***** SOURCE DOCUMENT *****
Reza Haghighi (, born 1 February 1989) is an Iranian footballer who last season played as a defender for Shahrdari Mahshahr.

Club career

Payam
Haghighi started his career with Payam. He made his debut for Payam on 10 November 2006 while he has 16 years old.

Fajr Sepasi
He joined Fajr Sepasi in the summer of 2009. He was chosen by Mahmoud Yavari as the club Captain before the starting of the 12th Iran Pro League. As of August 2012, he was named the Asian Best player of month by Goal.com Asia.

Persepolis
In the summer of 2012, Persepolis tried to acquire Haghighi but Fajr Sepasi rejected Persepolis's undisclosed bid (reported €220,000) and he had to stay at Fajr Sepasi. Ultimately, during the mid-season transfer window of the 12th Iran Pro League, the two teams reached an agreement on his transfer terms and Haghighi joined Persepolis on November 21, 2012. He signed a 2.5 year contract until the end of the 2014–15 season. He made his debut for Persepolis in a 6–0 win against Malavan in the 2012–13 Hazfi Cup Round of 32. He scored his first goal for Persepolis from a penalty kick in a match against Saipa on 28 February 2013. On December 27, 2014 he was officially released from Persepolis. He finished his career in Persepolis with 61 appearances and 3 goals.
***** RECORDS FOR THIS EXERCISE *****
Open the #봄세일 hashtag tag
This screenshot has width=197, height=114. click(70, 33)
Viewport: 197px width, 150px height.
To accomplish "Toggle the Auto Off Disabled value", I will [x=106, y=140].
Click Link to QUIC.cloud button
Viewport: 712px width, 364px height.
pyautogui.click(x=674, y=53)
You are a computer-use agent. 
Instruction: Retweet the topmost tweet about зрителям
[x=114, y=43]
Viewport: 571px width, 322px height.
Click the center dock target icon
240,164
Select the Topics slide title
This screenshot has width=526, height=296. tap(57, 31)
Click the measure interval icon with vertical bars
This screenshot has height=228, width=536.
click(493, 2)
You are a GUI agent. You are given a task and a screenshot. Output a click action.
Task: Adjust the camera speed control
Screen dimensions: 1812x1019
*****
***** RECORDS FOR THIS EXERCISE *****
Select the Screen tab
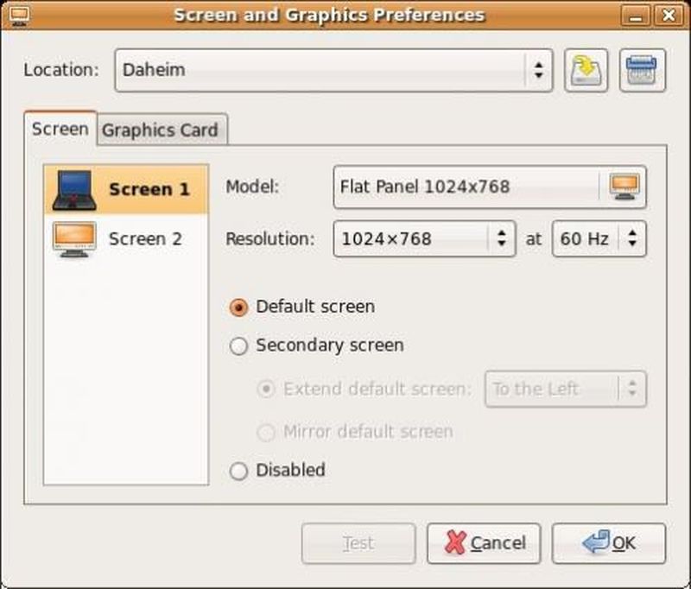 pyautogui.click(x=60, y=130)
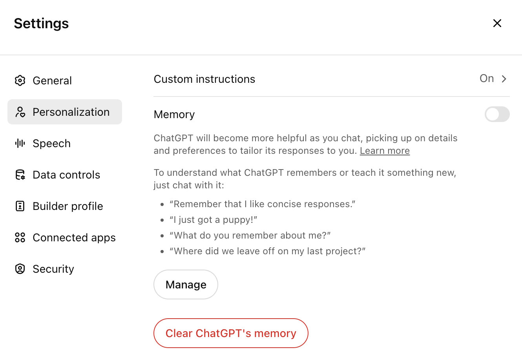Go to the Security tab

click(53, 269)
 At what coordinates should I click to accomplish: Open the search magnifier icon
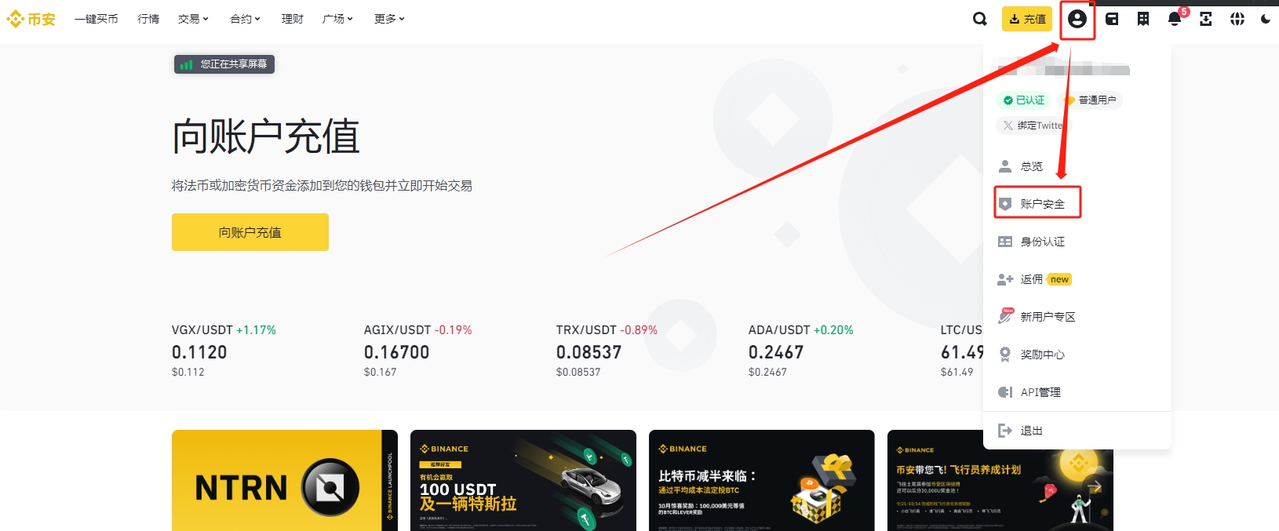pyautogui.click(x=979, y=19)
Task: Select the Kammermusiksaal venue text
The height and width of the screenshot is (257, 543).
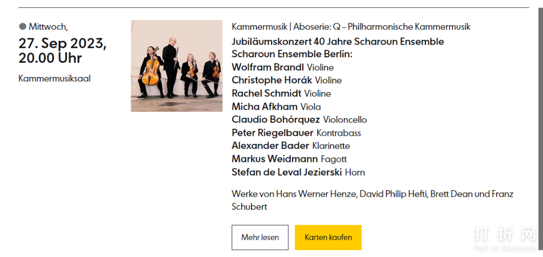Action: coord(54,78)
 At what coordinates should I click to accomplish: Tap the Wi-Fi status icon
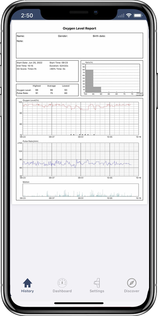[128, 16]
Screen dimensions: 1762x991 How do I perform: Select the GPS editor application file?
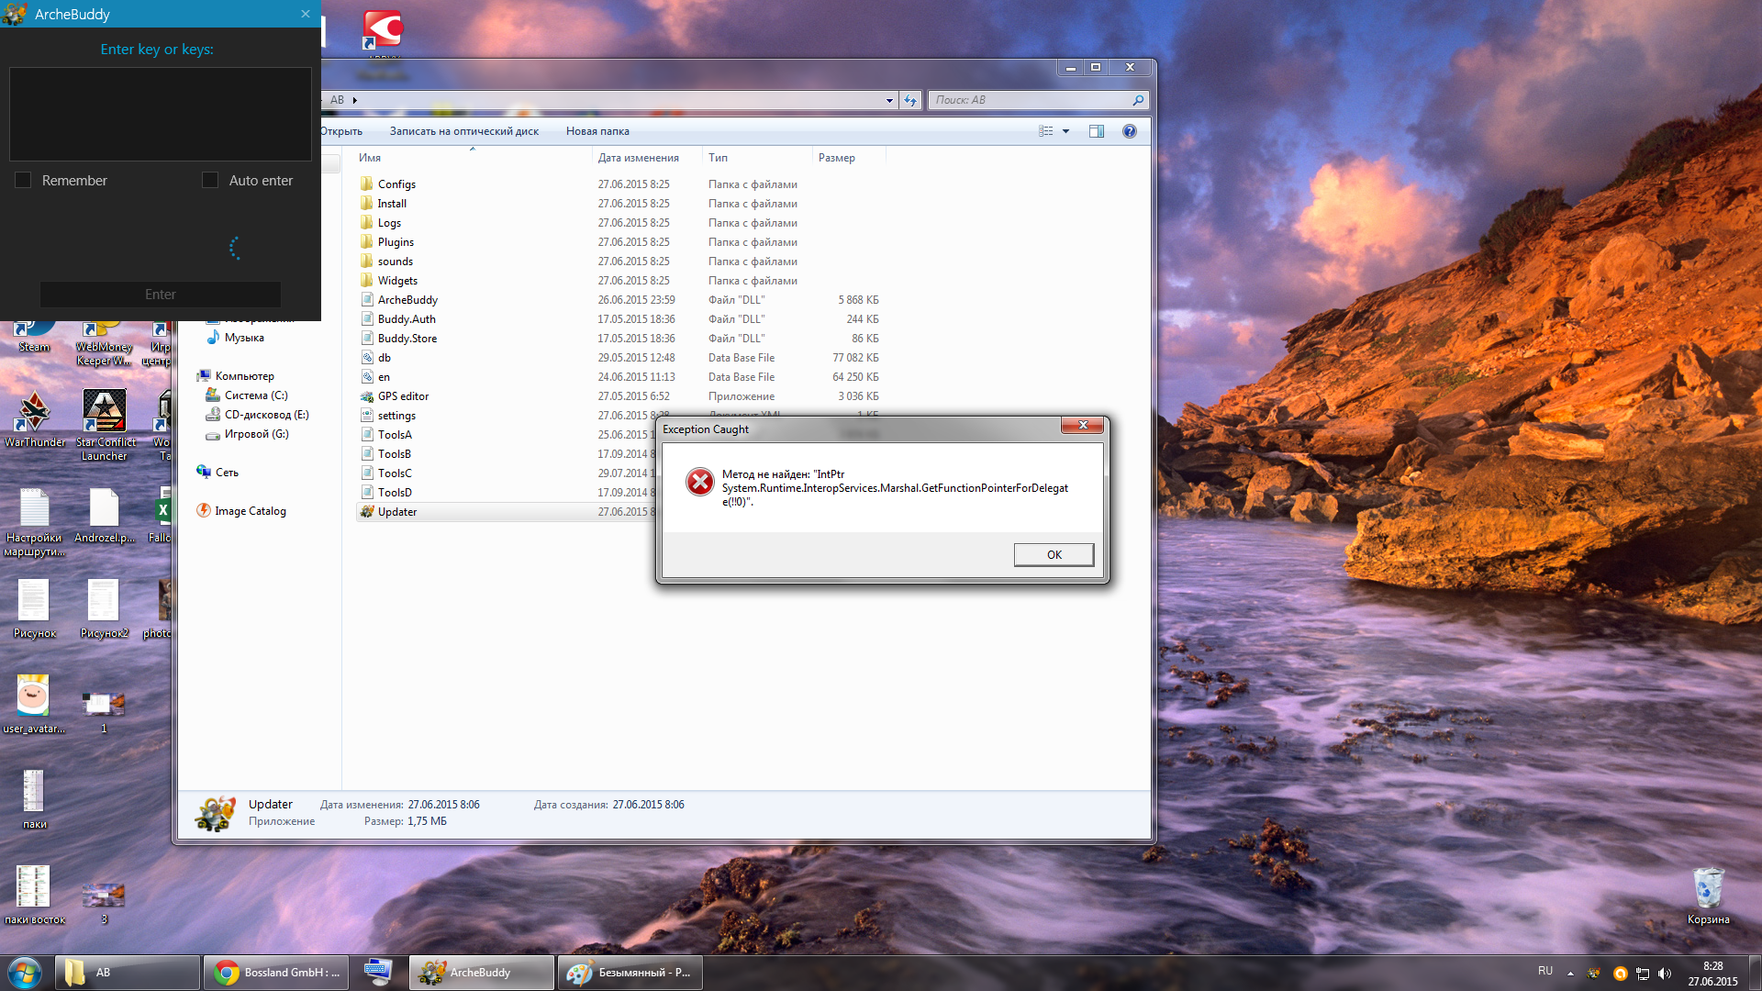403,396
*****
***** RECORDS FOR THIS EXERCISE *****
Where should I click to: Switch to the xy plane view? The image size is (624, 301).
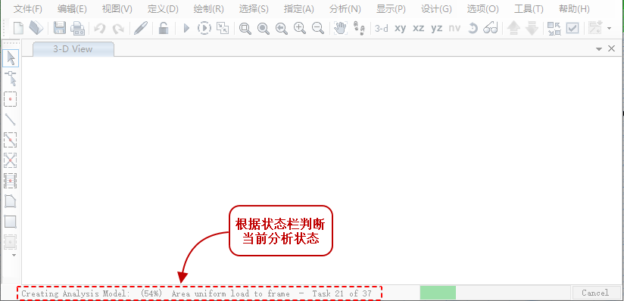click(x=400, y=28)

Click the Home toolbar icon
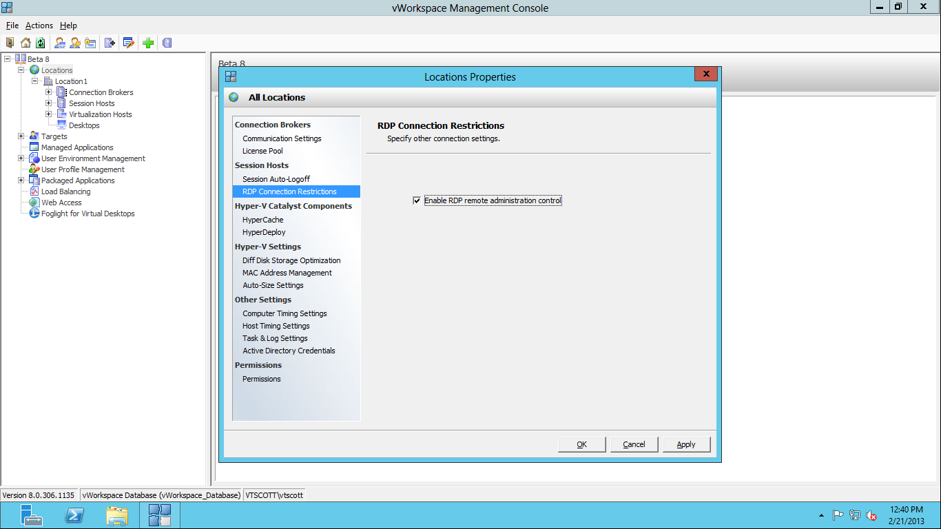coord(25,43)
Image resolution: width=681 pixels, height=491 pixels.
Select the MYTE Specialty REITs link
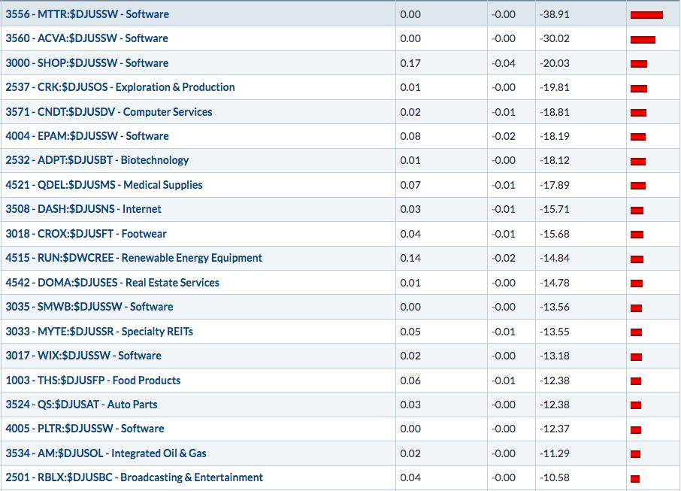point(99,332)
*****
§ **AIM A**
Can you duplicate the biography of Reza Haghighi in full, word for word?
§ **AIM B**
Would you rescale the records between the line holding "Image resolution: width=681" and the line holding "point(99,332)", inclusive? Give only those lines again, requests included, with every coordinate in the answers multiplied by 2.25 and rounded to whole numbers (halves up), and leave out the pictures.

§ **TASK OUTPUT A**
Reza Haghighi (, born 1 February 1989) is an Iranian footballer who last season played as a defender for Shahrdari Mahshahr.

Club career

Payam
Haghighi started his career with Payam. He made his debut for Payam on 10 November 2006 while he has 16 years old.

Fajr Sepasi
He joined Fajr Sepasi in the summer of 2009. He was chosen by Mahmoud Yavari as the club Captain before the starting of the 12th Iran Pro League. As of August 2012, he was named the Asian Best player of month by Goal.com Asia.

Persepolis
In the summer of 2012, Persepolis tried to acquire Haghighi but Fajr Sepasi rejected Persepolis's undisclosed bid (reported €220,000) and he had to stay at Fajr Sepasi. Ultimately, during the mid-season transfer window of the 12th Iran Pro League, the two teams reached an agreement on his transfer terms and Haghighi joined Persepolis on November 21, 2012. He signed a 2.5 year contract until the end of the 2014–15 season. He made his debut for Persepolis in a 6–0 win against Malavan in the 2012–13 Hazfi Cup Round of 32. He scored his first goal for Persepolis from a penalty kick in a match against Saipa on 28 February 2013. On December 27, 2014 he was officially released from Persepolis. He finished his career in Persepolis with 61 appearances and 3 goals.

§ **TASK OUTPUT B**
Image resolution: width=681 pixels, height=491 pixels.
Select the MYTE Specialty REITs link
point(223,747)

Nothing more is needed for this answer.